──────── Data supplied ────────

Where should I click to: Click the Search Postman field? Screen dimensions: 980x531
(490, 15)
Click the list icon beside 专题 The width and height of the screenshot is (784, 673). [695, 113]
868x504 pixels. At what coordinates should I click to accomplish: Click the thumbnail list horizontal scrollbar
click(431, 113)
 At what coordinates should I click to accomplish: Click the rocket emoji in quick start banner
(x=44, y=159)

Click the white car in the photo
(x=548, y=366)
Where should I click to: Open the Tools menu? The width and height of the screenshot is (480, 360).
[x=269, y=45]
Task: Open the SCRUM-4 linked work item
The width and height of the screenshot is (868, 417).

────────
──────── Data supplied ────────

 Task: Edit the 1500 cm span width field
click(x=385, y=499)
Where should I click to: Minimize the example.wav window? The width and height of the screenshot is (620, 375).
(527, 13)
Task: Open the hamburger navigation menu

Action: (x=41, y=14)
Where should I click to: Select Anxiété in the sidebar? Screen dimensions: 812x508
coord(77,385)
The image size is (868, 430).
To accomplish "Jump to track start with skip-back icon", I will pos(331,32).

────────
──────── Data supplied ────────

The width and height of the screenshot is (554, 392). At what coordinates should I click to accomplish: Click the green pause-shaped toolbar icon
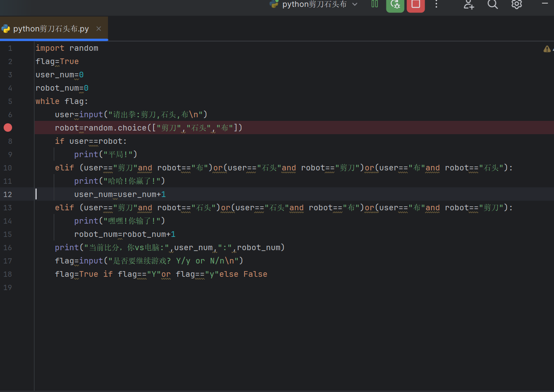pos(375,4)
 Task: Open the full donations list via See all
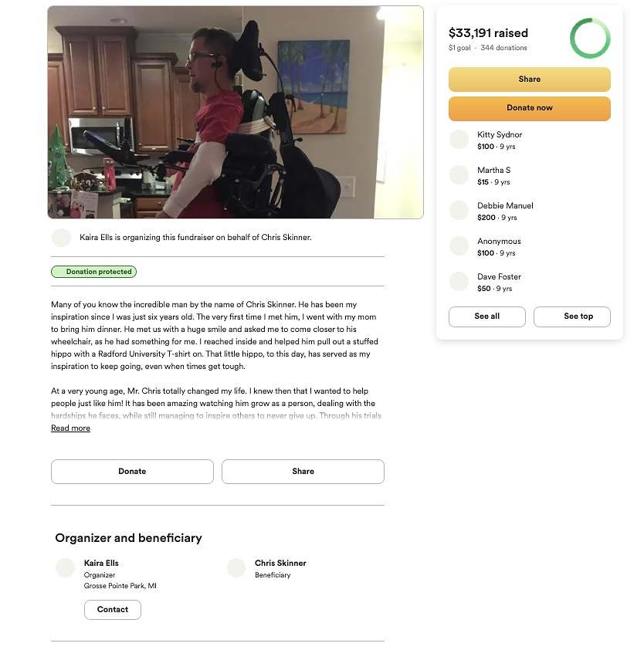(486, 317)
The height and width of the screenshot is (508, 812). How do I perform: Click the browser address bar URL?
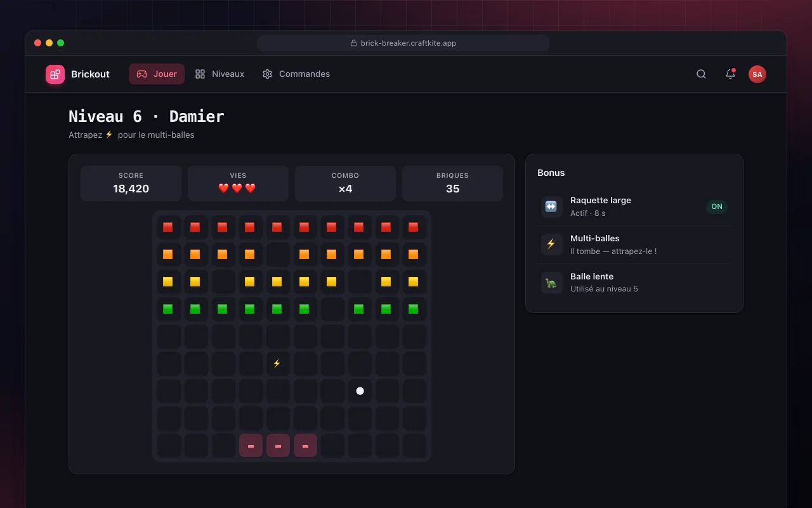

────────

#### Task details
In your answer, include only the lines above starting at the line that holds "Where should I click to: Click" and ending at the line that holds "Click the list", copied exactly.

#### Output below
Where should I click to: Click the Search Postman field? Screen dimensions: 980x531
(490, 15)
Click the list icon beside 专题 The width and height of the screenshot is (784, 673). [695, 113]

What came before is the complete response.